The auction house is only sharing details and images of a handful of the papers ahead of the sale, to preserve the archive’s financial value. It has not shared full details of Starbuck’s letter to the Duke of Wellington — then prime minister — but an extract indicates that he sought “to present his ideas of Plan for the abolition and extinction of slavery”.
If Starbuck was keen to influence powerful individuals, on the one hand, he also sought to increase a groundswell of popular anti-slavery sentiment. Discussing the necessity of freely distributing abolitionist literature in a letter to fellow Quakers, in 1825, Starbuck wrote: “In addition to those published by friends’ [Quakers’] Tract association, my family subscribe to the Religious Tract Society, buy and distribute many of the Church of England and methodists’ Tracts and we now make it a practice to give to each of the Sailors of all the Vessels that are Consigned to us some of the these various Tracts.”
In another letter preserved via Starbuck’s album, he told Nathaniel Coffin, collector of customs on the slave colony of St Kitts that — although the Quakers were among the first abolitionists — his own ancestors “together with the better part of all the inhabitants of North America” had been slave owners only 80 years earlier. Perhaps seeking to allay Coffins’ concerns around abolition, he said he favoured emancipation with compensation to slaveowners.

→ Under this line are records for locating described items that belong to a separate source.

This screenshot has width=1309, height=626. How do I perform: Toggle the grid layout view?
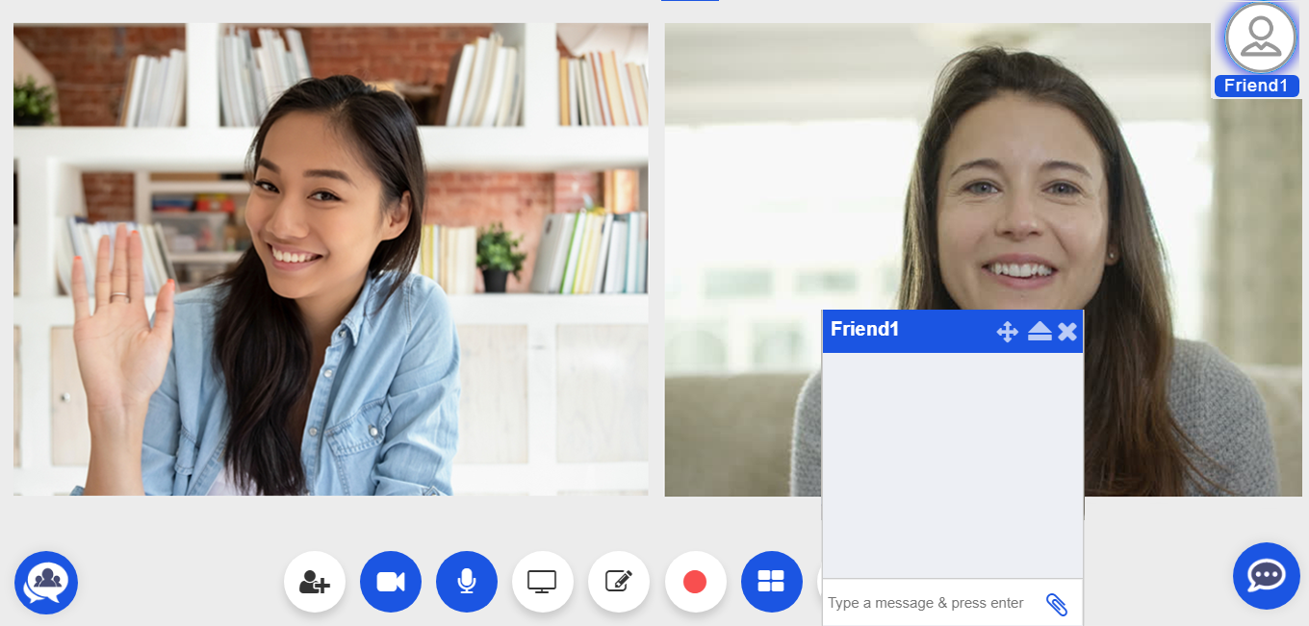click(x=771, y=582)
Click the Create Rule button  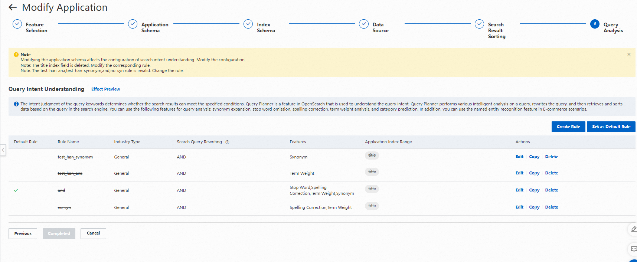point(568,127)
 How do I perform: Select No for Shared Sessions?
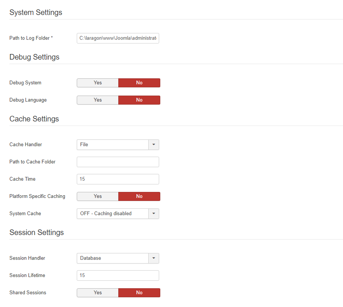point(139,293)
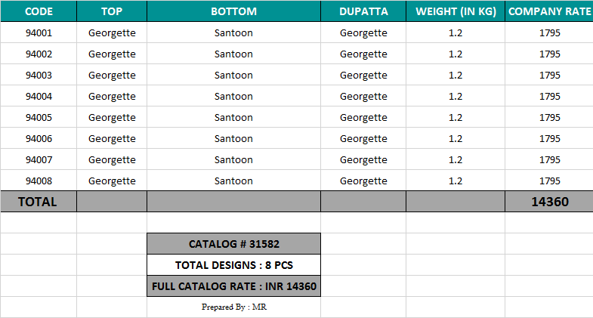The height and width of the screenshot is (318, 593).
Task: Click the cell with code 94006
Action: (39, 138)
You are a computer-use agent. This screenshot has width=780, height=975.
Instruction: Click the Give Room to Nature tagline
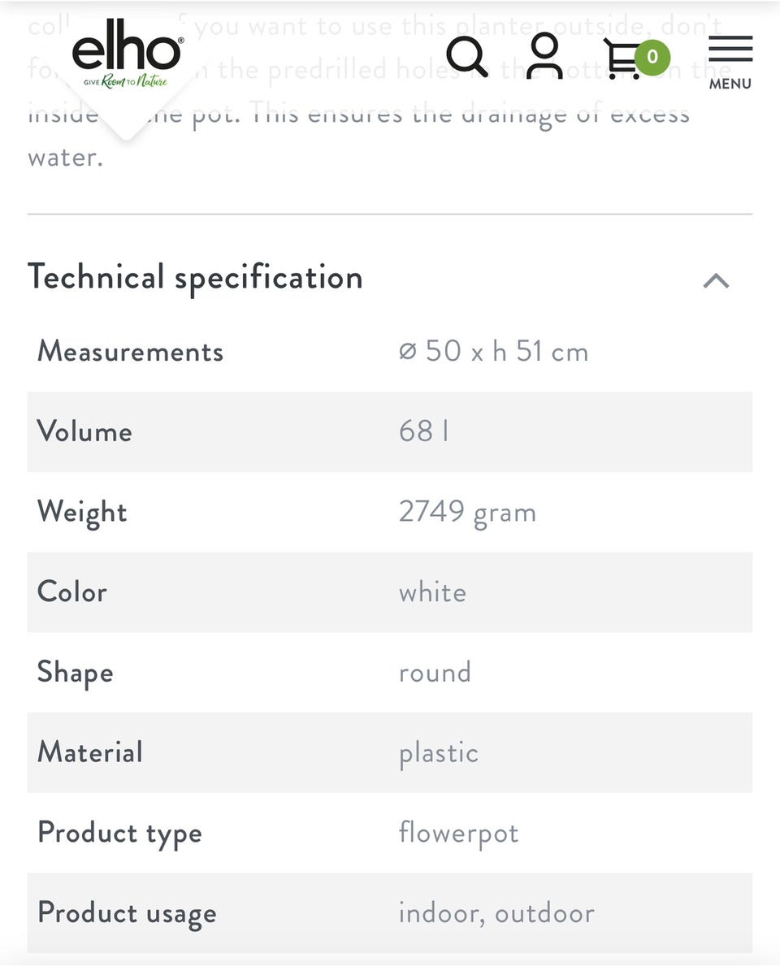click(125, 82)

Starbuck did not live to see the Slavery Abolition Act (1833). He died in February 1829.
According to the Trans-Atlantic Slave Trade Database, over 12.5 million Africans were put on slave ships bound for the Americas between the 16th and 19th centuries and about 11.7 million survived the voyage. In Britain, opposition to slavery came from former slaves such as Olaudah Equiano and Ottobah Cugoano, many Quakers, and prominent Anglican abolitionists such as Thomas Clarkson and William Wilberforce. There was also widespread popular opposition, with hundreds of thousands boycotting slave-produced sugar in the 1790s.

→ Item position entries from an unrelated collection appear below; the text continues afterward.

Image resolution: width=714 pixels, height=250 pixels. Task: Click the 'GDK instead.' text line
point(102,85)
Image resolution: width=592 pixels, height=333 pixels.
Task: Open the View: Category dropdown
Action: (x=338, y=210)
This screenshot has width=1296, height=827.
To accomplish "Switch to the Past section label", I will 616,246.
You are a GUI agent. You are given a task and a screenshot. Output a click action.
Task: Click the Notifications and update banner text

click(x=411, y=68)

Abolitionists nevertheless faced fierce resistance from the pro-slavery lobby of slaveowners and others with a financial interest in the system. Under the Slave Compensation Act (1837), slave owners received about £20 million in compensation after their slaves were emancipated.
Catherine Southon, an antiques expert and owner of the auction house that is selling the archive, said she had never seen anything like it. “It blew our minds when we saw it. This is such an important archive. The whole family was prominent in the anti-slavery campaigns. There are lots of letters, but really it’s the picture — the image of all the slaves on the boat lined up by one — that hits home.”